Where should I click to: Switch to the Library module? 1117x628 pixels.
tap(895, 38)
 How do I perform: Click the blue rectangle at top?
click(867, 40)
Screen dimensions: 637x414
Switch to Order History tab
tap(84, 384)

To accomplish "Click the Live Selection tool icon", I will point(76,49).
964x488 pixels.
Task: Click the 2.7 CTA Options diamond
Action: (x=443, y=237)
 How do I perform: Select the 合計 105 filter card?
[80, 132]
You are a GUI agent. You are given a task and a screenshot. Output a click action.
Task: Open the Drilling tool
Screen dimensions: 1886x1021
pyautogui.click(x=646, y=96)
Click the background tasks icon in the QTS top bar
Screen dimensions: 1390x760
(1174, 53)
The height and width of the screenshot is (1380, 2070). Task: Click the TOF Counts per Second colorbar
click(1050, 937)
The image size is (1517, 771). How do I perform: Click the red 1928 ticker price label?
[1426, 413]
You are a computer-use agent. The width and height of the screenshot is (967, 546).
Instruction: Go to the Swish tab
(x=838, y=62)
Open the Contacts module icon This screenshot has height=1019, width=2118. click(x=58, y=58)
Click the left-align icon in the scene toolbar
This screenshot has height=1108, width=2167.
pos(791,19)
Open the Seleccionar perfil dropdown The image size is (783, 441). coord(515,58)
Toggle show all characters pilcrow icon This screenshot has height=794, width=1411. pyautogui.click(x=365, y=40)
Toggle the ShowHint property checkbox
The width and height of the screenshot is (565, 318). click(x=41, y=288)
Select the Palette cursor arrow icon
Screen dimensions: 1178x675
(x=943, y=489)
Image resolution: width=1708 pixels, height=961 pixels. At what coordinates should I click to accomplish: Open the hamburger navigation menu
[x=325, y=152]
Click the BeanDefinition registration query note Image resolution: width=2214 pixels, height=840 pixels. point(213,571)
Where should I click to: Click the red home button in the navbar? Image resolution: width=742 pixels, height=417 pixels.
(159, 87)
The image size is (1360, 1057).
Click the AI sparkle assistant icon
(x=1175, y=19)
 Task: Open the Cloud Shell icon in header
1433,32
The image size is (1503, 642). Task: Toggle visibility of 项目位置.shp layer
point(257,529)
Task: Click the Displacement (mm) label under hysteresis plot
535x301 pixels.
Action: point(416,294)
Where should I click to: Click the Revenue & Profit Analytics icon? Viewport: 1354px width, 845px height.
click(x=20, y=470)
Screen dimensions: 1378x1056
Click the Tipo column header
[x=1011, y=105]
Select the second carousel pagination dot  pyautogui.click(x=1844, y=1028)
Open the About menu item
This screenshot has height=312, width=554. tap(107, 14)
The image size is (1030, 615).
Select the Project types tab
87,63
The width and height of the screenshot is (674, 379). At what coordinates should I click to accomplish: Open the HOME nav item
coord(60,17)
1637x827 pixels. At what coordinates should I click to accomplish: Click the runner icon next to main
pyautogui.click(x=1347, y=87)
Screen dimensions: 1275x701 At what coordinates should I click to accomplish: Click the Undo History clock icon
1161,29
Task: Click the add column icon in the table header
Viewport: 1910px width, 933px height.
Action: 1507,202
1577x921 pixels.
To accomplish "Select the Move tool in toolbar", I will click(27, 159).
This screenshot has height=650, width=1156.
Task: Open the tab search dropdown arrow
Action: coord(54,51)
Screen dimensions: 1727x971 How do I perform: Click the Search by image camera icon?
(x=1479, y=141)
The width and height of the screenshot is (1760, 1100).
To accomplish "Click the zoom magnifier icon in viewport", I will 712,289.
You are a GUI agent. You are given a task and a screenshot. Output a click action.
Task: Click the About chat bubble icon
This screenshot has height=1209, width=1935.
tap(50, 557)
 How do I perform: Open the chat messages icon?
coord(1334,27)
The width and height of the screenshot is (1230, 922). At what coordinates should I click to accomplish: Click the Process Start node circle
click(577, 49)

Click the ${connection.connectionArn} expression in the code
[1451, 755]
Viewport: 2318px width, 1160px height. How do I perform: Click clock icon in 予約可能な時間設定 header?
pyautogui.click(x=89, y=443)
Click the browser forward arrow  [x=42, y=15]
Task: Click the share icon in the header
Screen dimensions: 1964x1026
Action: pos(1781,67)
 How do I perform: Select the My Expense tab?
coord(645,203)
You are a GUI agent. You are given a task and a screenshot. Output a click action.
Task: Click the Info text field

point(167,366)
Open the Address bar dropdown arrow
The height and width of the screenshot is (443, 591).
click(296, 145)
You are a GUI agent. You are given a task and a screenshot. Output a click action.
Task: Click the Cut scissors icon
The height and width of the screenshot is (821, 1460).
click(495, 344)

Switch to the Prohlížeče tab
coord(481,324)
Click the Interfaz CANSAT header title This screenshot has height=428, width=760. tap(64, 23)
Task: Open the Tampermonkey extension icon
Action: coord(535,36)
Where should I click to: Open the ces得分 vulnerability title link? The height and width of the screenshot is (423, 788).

################

Your answer must be the full listing, restated word for word.

Where should I click to: Switch to the Library module? 1117x628 pixels.
tap(895, 38)
 How do I perform: Click the blue rectangle at top?
click(867, 40)
Screen dimensions: 637x414
Switch to Order History tab
tap(84, 384)

To accomplish "Click the Live Selection tool icon", I will point(76,49).
964x488 pixels.
Task: Click the 2.7 CTA Options diamond
Action: (x=443, y=237)
 How do I perform: Select the 合計 105 filter card?
[80, 132]
You are a GUI agent. You are given a task and a screenshot. Output a click action.
Task: Open the Drilling tool
Screen dimensions: 1886x1021
pyautogui.click(x=646, y=96)
Click the background tasks icon in the QTS top bar
Screen dimensions: 1390x760
(1174, 53)
The height and width of the screenshot is (1380, 2070). Task: Click the TOF Counts per Second colorbar
click(1050, 937)
The image size is (1517, 771). How do I perform: Click the red 1928 ticker price label?
[1426, 413]
You are a computer-use agent. The width and height of the screenshot is (967, 546).
Instruction: Go to the Swish tab
(x=838, y=62)
Open the Contacts module icon This screenshot has height=1019, width=2118. click(x=58, y=58)
Click the left-align icon in the scene toolbar
This screenshot has height=1108, width=2167.
pos(791,19)
Open the Seleccionar perfil dropdown The image size is (783, 441). coord(515,58)
Toggle show all characters pilcrow icon This screenshot has height=794, width=1411. pyautogui.click(x=365, y=40)
Toggle the ShowHint property checkbox
The width and height of the screenshot is (565, 318). click(x=41, y=288)
Select the Palette cursor arrow icon
Screen dimensions: 1178x675
(x=943, y=489)
Image resolution: width=1708 pixels, height=961 pixels. At what coordinates should I click to accomplish: Open the hamburger navigation menu
[x=325, y=152]
Click the BeanDefinition registration query note Image resolution: width=2214 pixels, height=840 pixels. point(213,571)
Where should I click to: Click the red home button in the navbar? Image resolution: width=742 pixels, height=417 pixels.
(159, 87)
The image size is (1360, 1057).
Click the AI sparkle assistant icon
(x=1175, y=19)
 Task: Open the Cloud Shell icon in header
1433,32
The image size is (1503, 642). Task: Toggle visibility of 项目位置.shp layer
point(257,529)
Task: Click the Displacement (mm) label under hysteresis plot
535x301 pixels.
Action: point(416,294)
Where should I click to: Click the Revenue & Profit Analytics icon? Viewport: 1354px width, 845px height.
click(x=20, y=470)
Screen dimensions: 1378x1056
Click the Tipo column header
[x=1011, y=105]
Select the second carousel pagination dot  pyautogui.click(x=1844, y=1028)
Open the About menu item
This screenshot has height=312, width=554. tap(107, 14)
The image size is (1030, 615).
Select the Project types tab
87,63
The width and height of the screenshot is (674, 379). At what coordinates should I click to accomplish: Open the HOME nav item
coord(60,17)
1637x827 pixels. At what coordinates should I click to accomplish: Click the runner icon next to main
pyautogui.click(x=1347, y=87)
Screen dimensions: 1275x701 At what coordinates should I click to accomplish: Click the Undo History clock icon
1161,29
Task: Click the add column icon in the table header
Viewport: 1910px width, 933px height.
Action: 1507,202
1577x921 pixels.
To accomplish "Select the Move tool in toolbar", I will click(27, 159).
This screenshot has height=650, width=1156.
Task: Open the tab search dropdown arrow
Action: coord(54,51)
Screen dimensions: 1727x971 How do I perform: Click the Search by image camera icon?
(x=1479, y=141)
The width and height of the screenshot is (1760, 1100).
To accomplish "Click the zoom magnifier icon in viewport", I will 712,289.
You are a GUI agent. You are given a task and a screenshot. Output a click action.
Task: Click the About chat bubble icon
This screenshot has height=1209, width=1935.
tap(50, 557)
 How do I perform: Open the chat messages icon?
coord(1334,27)
The width and height of the screenshot is (1230, 922). At what coordinates should I click to accomplish: Click the Process Start node circle
click(577, 49)

Click the ${connection.connectionArn} expression in the code
[1451, 755]
Viewport: 2318px width, 1160px height. How do I perform: Click clock icon in 予約可能な時間設定 header?
pyautogui.click(x=89, y=443)
Click the browser forward arrow  [x=42, y=15]
Task: Click the share icon in the header
Screen dimensions: 1964x1026
Action: pos(1781,67)
 How do I perform: Select the My Expense tab?
coord(645,203)
You are a GUI agent. You are given a task and a screenshot. Output a click action.
Task: Click the Info text field

point(167,366)
Open the Address bar dropdown arrow
The height and width of the screenshot is (443, 591).
click(296, 145)
You are a GUI agent. You are given a task and a screenshot. Output a click action.
Task: Click the Cut scissors icon
The height and width of the screenshot is (821, 1460).
click(495, 344)

Switch to the Prohlížeče tab
coord(481,324)
Click the Interfaz CANSAT header title This screenshot has height=428, width=760. tap(64, 23)
Task: Open the Tampermonkey extension icon
Action: coord(535,36)
Where should I click to: Open the ces得分 vulnerability title link? The height and width of the screenshot is (423, 788).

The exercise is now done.